Finding a Website’s Favicon with Ruby

For a project I’ve been working on, I wanted to to have my Sidekiq worker (which is part of an RSS crawler) discover the favicon for a web site and cache it for later display. It was fun figuring out a way to do this, so I just had to share.

A Brief History of Favicons

Favicons, or “shortcut icons,” can be defined in multiple ways. Like all too many things in web design, browsers handle them in slightly different and mildly incompatible ways, meaning there’s plenty of redundancy. Favicons came to be when Microsoft added them to Internet Explorer 5 in 1999, implementing a feature where the browser would check the server for a file named favicon.ico and display it in certain parts of the UI. The following year, the W3C published a standard method for defining a favicon. Rather than simply having the browser look for a file in the root directory, an HTML document should specify a file in the header with a <link> tag, just like with stylesheets.

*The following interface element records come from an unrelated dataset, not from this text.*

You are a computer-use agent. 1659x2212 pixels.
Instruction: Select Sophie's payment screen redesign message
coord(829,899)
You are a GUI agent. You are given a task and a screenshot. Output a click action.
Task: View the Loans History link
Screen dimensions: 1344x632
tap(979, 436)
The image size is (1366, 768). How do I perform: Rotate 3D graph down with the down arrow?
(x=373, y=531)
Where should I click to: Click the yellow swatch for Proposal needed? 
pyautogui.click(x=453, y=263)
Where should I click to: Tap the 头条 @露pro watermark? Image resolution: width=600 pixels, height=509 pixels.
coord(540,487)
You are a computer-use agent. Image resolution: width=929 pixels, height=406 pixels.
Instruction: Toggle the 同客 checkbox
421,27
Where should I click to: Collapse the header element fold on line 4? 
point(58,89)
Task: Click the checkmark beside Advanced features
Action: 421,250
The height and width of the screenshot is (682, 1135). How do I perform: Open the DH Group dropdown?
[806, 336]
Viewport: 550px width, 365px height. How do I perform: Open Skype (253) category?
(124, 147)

Fast forward to the present, and you have a bit of screwiness.

  • All major web browsers check for the link tag first, and fall back to favicon.ico if it’s not found.
  • You can define multiple icons in the HTML header. You can have ICO/PNG/GIF formats, as well as different sizes.
  • Some browsers support larger 32×32 favicons, while others will only use the 16×16 ones. Chrome for Mac prefers the 32×32 ones, and scales them down to 16×16 on Macs without Retina displays.
  • Big Bad Internet Explorer only supports ICO files for favicons, not PNGs.

The most compatible way to set up your favicon is to define both 32×32 and 16×16 icons in your header, using the PNG format, and make a 16×16 ICO formatted one to name “favicon.ico” and drop into your web root. Browsers that play nicely will use the PNG ones in whatever dimensions they prefer, and IE will fall back to the ICO file.

Writing the Class

Now that the history lesson is out of way, you can see why there’s a little bit of a challenge here. Depending on how badly you want to find and display that icon, you may have to write logic for the different methods. For this tutorial, I will focus on two. The simplest, which is looking to see if there’s a favicon.ico, and a basic implementation of checking for a link tag defining a shortcut icon.

Before we do anything else, we need to install a few dependencies. Either add them to your Gemfile and do a bundle install, or use the gem install command to install them manually.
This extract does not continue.